During the summer (June and August) when I came to Los Angeles, my focus was helping my dad. Now I am trying to help both my dad and my mom. Specifically trying to give my mom time to sleep longer in the morning, in order to regain her strength. My dad was hospitalized both in May and June. Between these hospitalizations and COVID lockdowns, his dementia went from the early to late stages of the disease. It has truly been unsettling to think that cognitive decline can happen overnight. I must admit that I held out hopes that my dad would bounce back to how he was functioning in May with time, better nutrition, family support and care. Unfortunately this hasn't happened and the reality has hit all of us. The mentally active and engaging person we once knew is no longer. Certainly he has moments or snippets of time during the day where he is more engaged and intact, but it doesn't last long. 

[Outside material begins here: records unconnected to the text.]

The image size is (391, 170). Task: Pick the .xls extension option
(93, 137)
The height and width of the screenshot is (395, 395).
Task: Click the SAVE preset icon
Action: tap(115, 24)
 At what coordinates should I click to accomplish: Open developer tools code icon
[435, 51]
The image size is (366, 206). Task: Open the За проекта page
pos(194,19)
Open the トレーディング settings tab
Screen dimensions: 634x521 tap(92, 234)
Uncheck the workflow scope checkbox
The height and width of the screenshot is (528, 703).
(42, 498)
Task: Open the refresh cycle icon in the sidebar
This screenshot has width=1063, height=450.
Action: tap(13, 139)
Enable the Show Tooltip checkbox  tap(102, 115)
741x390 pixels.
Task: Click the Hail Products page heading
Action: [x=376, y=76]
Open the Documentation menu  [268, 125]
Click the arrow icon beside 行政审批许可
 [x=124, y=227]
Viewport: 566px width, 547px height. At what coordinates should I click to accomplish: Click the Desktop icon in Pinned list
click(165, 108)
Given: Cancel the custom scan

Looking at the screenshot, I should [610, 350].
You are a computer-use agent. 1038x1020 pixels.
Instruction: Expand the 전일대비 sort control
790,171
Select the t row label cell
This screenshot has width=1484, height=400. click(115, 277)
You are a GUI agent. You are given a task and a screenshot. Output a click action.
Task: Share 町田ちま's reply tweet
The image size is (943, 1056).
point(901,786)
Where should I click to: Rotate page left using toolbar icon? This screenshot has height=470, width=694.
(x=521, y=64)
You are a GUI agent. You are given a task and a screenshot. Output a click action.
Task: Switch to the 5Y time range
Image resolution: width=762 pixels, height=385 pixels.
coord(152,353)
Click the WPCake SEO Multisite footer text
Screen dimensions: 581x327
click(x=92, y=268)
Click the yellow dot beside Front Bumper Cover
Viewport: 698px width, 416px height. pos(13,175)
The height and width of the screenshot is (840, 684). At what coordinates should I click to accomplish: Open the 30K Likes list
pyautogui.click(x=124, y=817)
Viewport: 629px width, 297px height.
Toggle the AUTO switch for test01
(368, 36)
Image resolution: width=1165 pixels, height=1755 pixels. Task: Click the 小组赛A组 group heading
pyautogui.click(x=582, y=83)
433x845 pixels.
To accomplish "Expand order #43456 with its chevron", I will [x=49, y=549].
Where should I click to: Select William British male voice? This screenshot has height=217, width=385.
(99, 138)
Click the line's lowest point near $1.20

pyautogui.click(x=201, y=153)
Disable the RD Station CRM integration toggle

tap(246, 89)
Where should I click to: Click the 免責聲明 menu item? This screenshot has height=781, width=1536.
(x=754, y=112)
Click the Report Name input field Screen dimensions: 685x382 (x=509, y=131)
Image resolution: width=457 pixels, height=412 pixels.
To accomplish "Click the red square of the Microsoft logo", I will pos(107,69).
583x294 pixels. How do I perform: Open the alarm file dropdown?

I have a long fuse and a great deal of patience, however, the latest battle is the cell phone. My dad has a phone, yet keeping track of his phone is a nightmare. He typically keeps the phone in his pants pocket, but at times he does set it down and then panics..... where is the phone? In fact, he is in such a panic about the phone that you can visually see him searching his pockets and surroundings for his phone every five minutes. Literally today he asked me 20 times about where his phone was? I answered it calmly 20 times, but by the 21st time, I was on the edge. Mainly because he asked me less than five minutes before the exact same question. 

There are things that have stabilized such as his eating and his irritable bowl syndrome. I celebrate all wins, and am happy that he appears to have a good appetite and isn't having stomach pains, that lead to explosive bouts of diarrhea. Which truly gave my dad and my MOM no quality of life. However, my days are VERY full here, as I move from one chore to the next and at times I feel like a 911 operator, dealing with one crisis after the other.